Use this URL to cite or link to this record in EThOS:
Title: Topic models for short text data
Author: Paun, Silviu
ISNI:       0000 0004 6352 1356
Awarding Body: University of Essex
Current Institution: University of Essex
Date of Award: 2017
Availability of Full Text:
Access from EThOS:
Full text unavailable from EThOS. Please try the link below.
Access from Institution:
Topic models are known to suffer from sparsity when applied to short text data. The problem is caused by a reduced number of observations available for a reliable inference (i.e.: the words in a document). A popular heuristic utilized to overcome this problem is to perform before training some form of document aggregation by context (e.g.: author, hashtag). We dedicated one part of this dissertation to modeling explicitly the implicit assumptions of the document aggregation heuristic and applying it to two well known model architectures: a mixture and an admixture. Our findings indicate that an admixture model benefits more from aggregation compared to a mixture model which rarely improved over its baseline (the standard mixture). We also find that the state of the art in short text data can be surpassed as long as every context is shared by a small number of documents. In the second part of the dissertation we develop a more general purpose topic model which can also be used when contextual information is not available. The proposed model is formulated around the observation that in normal text data, a classic topic model like an admixture works well because patterns of word co-occurrences arise across the documents.
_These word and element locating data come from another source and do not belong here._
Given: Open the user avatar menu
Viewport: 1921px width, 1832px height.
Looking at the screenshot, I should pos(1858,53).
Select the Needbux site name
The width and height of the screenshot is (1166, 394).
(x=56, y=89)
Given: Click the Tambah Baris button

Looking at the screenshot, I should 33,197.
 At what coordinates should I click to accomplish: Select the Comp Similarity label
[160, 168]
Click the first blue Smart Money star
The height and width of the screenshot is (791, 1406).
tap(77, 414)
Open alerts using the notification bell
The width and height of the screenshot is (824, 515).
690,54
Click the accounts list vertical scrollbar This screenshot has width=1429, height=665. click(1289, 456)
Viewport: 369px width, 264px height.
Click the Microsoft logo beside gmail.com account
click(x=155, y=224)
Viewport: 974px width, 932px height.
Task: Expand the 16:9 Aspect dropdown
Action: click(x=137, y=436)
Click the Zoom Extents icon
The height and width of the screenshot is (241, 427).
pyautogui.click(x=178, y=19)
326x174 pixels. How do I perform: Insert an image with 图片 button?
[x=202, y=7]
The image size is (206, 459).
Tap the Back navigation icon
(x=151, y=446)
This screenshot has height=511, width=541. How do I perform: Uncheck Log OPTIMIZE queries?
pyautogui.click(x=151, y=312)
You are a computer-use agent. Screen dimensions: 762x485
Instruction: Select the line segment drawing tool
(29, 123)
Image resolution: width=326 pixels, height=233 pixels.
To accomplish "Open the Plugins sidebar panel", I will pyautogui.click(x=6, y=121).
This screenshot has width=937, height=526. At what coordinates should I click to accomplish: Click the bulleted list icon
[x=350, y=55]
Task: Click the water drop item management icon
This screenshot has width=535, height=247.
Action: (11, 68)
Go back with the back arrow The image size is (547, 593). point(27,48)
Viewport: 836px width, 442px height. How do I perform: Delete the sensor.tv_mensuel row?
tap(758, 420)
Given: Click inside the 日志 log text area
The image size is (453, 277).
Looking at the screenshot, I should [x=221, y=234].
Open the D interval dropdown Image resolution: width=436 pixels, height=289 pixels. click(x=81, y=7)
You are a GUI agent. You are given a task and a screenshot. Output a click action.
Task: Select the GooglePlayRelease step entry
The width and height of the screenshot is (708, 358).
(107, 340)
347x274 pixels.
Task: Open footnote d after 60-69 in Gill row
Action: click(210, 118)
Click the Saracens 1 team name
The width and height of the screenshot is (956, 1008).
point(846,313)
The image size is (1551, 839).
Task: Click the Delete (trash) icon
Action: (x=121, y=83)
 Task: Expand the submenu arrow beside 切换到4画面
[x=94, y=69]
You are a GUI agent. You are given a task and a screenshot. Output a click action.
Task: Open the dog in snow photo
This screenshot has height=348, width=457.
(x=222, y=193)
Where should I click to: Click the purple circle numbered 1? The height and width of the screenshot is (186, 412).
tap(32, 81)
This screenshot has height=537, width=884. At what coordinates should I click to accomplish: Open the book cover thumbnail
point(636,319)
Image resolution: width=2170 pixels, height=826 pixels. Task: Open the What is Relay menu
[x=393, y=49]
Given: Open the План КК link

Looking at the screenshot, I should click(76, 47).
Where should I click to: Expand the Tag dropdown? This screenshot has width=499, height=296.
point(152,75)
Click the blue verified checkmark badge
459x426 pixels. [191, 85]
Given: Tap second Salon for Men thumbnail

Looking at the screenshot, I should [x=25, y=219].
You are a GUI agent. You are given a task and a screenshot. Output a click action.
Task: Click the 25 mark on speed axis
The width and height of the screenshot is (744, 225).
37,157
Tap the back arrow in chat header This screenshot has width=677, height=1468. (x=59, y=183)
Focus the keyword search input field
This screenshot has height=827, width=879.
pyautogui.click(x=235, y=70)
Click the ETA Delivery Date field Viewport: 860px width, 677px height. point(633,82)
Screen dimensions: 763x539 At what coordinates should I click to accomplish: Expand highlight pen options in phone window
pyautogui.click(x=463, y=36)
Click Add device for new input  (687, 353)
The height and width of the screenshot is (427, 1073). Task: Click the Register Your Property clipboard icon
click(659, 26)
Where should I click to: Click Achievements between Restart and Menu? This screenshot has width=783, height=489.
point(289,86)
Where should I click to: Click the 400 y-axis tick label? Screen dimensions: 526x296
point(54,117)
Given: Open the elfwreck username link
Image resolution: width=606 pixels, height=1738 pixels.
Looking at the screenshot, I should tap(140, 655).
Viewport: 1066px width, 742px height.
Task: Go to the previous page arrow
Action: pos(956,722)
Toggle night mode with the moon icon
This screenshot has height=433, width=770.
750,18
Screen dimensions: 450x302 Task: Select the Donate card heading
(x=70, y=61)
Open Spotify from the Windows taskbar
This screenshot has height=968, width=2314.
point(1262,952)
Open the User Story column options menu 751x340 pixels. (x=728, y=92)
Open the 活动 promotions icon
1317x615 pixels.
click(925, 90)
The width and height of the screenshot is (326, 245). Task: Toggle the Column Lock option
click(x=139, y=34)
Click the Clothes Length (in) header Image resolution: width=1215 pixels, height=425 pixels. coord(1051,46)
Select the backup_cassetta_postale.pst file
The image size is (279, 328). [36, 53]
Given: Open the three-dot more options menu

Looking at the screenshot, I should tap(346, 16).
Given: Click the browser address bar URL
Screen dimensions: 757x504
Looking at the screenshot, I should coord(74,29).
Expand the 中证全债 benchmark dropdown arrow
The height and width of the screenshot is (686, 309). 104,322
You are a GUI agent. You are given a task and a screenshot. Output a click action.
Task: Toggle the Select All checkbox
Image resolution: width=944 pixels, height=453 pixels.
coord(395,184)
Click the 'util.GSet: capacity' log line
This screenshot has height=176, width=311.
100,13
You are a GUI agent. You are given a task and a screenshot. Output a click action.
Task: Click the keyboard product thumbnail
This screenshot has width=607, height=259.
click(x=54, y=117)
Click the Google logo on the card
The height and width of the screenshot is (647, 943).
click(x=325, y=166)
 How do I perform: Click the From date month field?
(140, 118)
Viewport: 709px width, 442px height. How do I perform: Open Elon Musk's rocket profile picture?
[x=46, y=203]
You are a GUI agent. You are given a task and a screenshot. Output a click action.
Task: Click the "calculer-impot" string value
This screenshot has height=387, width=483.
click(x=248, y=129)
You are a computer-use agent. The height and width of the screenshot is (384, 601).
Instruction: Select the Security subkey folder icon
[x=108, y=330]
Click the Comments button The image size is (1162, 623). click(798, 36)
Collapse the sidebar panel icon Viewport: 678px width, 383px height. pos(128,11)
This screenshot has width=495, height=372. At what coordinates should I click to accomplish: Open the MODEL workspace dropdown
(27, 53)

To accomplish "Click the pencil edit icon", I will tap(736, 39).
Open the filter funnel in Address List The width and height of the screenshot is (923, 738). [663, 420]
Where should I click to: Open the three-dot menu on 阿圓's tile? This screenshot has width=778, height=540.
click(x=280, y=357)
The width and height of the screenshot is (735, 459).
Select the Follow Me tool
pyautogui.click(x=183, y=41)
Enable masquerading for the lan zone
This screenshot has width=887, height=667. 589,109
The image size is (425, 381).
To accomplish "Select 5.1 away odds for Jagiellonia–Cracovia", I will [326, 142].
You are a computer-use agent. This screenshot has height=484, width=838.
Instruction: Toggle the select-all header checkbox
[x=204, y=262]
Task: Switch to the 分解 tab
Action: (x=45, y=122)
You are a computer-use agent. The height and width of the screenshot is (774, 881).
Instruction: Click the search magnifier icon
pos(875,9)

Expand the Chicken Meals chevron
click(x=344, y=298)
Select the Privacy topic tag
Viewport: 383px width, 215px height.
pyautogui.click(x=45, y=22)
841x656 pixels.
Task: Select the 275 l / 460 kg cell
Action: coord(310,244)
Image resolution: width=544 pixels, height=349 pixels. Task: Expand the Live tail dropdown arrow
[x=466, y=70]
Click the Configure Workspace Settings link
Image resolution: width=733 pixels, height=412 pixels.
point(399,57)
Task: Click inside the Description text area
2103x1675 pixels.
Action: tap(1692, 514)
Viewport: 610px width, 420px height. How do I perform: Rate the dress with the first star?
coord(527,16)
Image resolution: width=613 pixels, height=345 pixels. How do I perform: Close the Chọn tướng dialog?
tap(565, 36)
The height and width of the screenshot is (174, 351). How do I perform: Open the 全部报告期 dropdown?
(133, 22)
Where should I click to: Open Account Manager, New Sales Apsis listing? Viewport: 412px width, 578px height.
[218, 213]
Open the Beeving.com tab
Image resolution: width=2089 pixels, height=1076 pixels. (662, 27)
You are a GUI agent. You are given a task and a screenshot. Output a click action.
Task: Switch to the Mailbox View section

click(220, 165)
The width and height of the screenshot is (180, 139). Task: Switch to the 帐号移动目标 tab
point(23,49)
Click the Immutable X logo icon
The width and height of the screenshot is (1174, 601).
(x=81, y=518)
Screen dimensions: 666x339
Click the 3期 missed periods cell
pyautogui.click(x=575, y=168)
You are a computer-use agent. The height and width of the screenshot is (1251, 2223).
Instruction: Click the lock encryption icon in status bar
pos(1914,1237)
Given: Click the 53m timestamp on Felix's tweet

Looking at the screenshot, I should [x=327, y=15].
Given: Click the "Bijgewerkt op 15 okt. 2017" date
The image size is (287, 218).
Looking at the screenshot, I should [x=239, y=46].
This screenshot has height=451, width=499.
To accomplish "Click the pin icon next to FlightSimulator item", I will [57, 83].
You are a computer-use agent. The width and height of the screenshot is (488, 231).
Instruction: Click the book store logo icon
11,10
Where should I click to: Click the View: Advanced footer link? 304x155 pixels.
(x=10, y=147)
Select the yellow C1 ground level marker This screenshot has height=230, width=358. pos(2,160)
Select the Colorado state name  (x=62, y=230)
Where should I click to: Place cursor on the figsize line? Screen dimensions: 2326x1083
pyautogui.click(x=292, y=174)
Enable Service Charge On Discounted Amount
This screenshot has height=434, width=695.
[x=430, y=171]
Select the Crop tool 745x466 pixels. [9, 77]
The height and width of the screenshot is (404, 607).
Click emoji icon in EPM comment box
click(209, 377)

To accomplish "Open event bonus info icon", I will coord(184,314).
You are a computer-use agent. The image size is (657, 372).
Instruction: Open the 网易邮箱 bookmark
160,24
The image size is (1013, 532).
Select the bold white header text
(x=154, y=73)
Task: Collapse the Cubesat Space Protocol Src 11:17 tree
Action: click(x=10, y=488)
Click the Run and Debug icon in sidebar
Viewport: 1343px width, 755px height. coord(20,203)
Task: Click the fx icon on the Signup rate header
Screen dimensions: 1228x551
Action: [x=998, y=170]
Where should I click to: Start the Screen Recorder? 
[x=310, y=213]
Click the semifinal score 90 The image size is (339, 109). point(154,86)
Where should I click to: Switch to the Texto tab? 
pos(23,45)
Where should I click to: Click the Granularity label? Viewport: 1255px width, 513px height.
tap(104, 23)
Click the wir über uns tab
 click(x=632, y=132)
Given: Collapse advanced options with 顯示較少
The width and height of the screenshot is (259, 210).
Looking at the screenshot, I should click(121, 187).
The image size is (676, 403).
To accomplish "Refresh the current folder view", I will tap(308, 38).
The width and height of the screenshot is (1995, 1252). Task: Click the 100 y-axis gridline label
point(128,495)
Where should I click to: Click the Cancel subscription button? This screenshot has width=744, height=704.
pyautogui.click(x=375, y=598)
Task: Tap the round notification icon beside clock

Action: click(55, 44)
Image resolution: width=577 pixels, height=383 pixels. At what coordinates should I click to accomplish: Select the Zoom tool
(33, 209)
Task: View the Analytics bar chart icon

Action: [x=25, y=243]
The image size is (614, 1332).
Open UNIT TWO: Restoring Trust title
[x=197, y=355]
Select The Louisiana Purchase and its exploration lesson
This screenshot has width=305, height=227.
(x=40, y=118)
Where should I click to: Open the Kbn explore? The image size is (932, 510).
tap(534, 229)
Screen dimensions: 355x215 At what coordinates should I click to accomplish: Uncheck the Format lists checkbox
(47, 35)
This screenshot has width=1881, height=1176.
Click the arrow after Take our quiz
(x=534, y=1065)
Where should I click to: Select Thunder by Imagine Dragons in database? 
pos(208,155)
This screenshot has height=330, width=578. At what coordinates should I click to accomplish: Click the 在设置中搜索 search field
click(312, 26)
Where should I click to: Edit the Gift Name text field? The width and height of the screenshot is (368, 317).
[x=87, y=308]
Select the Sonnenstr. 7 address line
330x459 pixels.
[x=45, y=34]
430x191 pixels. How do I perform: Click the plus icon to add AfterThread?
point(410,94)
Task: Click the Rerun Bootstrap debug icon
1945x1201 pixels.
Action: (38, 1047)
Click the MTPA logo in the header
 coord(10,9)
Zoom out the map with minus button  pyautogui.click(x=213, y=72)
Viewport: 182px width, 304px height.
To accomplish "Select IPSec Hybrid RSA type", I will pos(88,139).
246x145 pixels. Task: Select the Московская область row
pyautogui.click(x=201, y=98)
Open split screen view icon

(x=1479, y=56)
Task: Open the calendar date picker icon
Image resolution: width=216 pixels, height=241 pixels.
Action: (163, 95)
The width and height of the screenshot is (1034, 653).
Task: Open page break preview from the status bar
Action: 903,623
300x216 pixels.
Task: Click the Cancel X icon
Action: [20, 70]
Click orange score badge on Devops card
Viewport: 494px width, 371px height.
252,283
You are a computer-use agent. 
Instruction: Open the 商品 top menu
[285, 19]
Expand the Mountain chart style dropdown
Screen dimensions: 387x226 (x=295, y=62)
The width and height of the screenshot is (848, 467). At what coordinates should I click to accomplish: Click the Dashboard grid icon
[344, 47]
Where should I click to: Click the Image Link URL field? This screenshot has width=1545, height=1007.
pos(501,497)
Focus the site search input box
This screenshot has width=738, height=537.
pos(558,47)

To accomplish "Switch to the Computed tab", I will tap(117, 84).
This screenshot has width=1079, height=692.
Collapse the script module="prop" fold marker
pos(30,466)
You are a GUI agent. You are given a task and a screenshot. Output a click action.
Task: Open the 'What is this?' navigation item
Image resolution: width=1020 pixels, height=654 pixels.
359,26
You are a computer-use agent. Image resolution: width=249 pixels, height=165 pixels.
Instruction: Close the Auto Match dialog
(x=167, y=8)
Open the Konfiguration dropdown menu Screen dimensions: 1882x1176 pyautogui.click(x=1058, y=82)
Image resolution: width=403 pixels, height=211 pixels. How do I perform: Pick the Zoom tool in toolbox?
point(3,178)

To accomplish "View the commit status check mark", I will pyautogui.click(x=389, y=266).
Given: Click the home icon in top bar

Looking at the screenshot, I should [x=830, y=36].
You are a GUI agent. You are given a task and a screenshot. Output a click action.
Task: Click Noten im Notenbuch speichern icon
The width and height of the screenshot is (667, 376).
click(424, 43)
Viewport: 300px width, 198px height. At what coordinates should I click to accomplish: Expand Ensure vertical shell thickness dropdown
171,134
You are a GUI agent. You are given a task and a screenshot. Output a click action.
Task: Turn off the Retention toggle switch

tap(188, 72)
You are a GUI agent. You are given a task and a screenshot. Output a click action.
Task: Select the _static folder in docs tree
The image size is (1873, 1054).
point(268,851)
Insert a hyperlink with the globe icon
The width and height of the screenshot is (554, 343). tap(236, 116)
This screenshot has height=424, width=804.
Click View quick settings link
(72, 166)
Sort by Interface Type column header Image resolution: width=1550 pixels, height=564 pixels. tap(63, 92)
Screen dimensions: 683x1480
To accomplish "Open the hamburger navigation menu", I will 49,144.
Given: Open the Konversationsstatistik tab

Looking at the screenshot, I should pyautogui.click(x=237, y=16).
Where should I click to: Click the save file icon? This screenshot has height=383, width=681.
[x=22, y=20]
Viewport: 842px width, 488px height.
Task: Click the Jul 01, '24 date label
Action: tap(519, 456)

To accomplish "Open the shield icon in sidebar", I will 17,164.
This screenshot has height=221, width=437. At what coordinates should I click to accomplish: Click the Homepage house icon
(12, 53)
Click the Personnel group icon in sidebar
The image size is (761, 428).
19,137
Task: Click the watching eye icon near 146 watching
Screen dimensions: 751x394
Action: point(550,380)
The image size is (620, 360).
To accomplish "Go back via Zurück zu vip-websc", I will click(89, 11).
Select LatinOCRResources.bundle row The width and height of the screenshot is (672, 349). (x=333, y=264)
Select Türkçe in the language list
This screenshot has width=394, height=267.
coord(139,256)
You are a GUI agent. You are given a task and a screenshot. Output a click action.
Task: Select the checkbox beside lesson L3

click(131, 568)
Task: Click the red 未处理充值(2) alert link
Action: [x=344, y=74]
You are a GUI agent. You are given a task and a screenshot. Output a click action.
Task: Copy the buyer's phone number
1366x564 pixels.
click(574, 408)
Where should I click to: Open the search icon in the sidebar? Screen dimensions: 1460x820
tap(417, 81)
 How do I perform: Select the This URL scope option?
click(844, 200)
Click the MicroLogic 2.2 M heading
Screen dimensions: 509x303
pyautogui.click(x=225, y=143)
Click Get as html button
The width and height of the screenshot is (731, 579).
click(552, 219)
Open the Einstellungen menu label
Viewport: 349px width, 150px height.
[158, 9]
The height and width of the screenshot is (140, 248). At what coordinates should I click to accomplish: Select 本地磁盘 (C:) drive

However, the possibility of such patterns to arise in a short text dataset is reduced. The model assumes every document is a bag of word co-occurrences, where each co-occurrence belongs to a latent topic. The documents are enhanced a priori with related co-occurrences from the other documents, such that the collection will have a greater chance of exhibiting word patterns. The proposed model performs well managing to surpass the state of the art and popular topic model baselines.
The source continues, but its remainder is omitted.